I think I have a trash accounting problem

jammerdan · November 28, 2024, 6:44am

I can imagine that this solution might even work in some cases. I might have different multiple issues on different nodes maybe.

Not really. but maybe as a last resort. First I think I need to understand more where the problems are. A closer look has revealed the nodes might have different multiple issues.

Ok so a normal complete startup scan will also scan the trash dirs? I wasn’t sure of that.

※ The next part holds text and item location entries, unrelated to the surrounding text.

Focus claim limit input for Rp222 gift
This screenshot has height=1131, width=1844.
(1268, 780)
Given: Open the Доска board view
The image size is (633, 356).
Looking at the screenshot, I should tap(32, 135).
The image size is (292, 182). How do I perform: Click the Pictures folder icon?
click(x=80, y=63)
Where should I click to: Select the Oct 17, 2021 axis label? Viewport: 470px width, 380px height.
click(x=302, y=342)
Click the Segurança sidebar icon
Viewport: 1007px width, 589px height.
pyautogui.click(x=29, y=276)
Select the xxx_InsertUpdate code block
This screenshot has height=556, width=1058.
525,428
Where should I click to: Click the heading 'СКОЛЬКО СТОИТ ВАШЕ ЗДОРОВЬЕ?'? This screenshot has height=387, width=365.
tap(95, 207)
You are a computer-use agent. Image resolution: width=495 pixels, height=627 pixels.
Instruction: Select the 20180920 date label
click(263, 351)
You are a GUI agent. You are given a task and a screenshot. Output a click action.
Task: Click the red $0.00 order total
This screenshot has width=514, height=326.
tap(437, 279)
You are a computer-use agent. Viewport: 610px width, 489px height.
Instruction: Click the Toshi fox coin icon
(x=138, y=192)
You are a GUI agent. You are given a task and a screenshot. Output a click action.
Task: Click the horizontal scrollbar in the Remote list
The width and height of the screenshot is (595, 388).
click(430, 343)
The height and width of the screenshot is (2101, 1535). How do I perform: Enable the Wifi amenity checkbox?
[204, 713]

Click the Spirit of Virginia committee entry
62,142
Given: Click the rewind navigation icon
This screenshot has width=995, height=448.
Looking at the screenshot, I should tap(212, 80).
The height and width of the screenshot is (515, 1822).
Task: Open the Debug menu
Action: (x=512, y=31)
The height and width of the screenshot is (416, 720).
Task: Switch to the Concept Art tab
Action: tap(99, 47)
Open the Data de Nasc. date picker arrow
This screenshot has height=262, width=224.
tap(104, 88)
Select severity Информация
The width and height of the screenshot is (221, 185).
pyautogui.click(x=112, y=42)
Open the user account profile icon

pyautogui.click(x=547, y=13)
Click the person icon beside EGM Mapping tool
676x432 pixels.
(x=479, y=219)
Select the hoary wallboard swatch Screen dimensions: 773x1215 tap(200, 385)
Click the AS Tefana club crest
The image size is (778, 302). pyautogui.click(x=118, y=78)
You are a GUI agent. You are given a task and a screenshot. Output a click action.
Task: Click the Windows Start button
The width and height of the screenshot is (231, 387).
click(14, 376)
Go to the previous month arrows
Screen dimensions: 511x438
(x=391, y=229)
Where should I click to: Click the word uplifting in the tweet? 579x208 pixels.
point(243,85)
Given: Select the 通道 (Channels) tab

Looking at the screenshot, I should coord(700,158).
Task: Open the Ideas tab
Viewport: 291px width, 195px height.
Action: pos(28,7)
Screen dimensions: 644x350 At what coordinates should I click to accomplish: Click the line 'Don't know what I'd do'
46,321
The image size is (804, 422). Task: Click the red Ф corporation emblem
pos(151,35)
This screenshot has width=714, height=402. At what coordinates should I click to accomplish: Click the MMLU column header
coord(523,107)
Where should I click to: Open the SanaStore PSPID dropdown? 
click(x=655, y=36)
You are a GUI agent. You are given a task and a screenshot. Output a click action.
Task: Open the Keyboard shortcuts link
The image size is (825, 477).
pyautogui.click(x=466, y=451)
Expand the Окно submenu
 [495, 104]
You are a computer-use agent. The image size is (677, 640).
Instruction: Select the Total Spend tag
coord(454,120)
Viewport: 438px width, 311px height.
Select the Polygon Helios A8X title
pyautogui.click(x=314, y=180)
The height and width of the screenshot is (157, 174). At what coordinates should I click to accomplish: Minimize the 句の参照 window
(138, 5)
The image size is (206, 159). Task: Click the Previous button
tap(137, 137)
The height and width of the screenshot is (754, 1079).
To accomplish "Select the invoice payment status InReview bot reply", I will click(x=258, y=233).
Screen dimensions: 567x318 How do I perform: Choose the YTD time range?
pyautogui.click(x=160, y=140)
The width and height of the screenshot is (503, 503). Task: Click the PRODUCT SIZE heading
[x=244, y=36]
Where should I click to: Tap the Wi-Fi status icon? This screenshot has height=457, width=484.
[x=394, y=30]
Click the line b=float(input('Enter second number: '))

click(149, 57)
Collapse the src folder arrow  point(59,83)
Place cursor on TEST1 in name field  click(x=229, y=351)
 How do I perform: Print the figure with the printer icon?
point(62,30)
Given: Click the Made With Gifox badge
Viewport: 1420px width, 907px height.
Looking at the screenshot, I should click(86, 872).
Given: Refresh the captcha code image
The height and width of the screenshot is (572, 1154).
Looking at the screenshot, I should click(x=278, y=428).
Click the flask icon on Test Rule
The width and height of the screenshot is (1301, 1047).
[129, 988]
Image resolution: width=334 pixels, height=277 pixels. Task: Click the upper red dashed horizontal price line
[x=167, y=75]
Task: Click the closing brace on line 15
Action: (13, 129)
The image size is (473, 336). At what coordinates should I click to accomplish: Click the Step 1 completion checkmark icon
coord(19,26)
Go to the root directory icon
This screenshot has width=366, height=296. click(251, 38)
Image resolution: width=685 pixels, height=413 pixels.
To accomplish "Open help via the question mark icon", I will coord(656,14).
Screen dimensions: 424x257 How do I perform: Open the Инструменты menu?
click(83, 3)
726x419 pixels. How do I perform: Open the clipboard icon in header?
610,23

I found some issues so far:

On one node the trash deleter was not able to delete s piece file with a seemingly corrupted name. So the subfolder was not empty and the date folder did not get deleted. I have manually deleted the corrupted file and maybe that will get the node back on the track. Could it be that the deletion process does only delete piece files and nothing else? And if retain moves a weird piece into a subfolder then the deletion will no longer work?
The nodes might be simply slow. I have seen some context canceled errors for the used space walker. The question is, how is this error handled? Will it still stop-resume or will it in such a case start from the scratch?
Badger and startup scan is enabled an all of these nodes
Log lines for used-space filewalker look normal. I have a starting and a completing line for each satellite.
Now on one node I have this: 2024-11-26T18:54:03Z INFO pieces:trash emptying trash started {"Process": "storagenode", "Satellite ID": "12EayRS2V1kEsWESU9QMRseFhdxYxKicsiFmxrsLZHeLUtdps3S"} which is the last trash emptying starting line. Not finished yet. Does this mean it is running already for almost 2 days and can I expect that normally the trash space would be updated when I see the line that it is finished?

Still it could be an issue of the introduced bug that was posted. However I am having the issue that the trash does not really get down to an acceptable level for quite some months now and I was hoping it will fix itself when all the retaining and trash deletion will be less.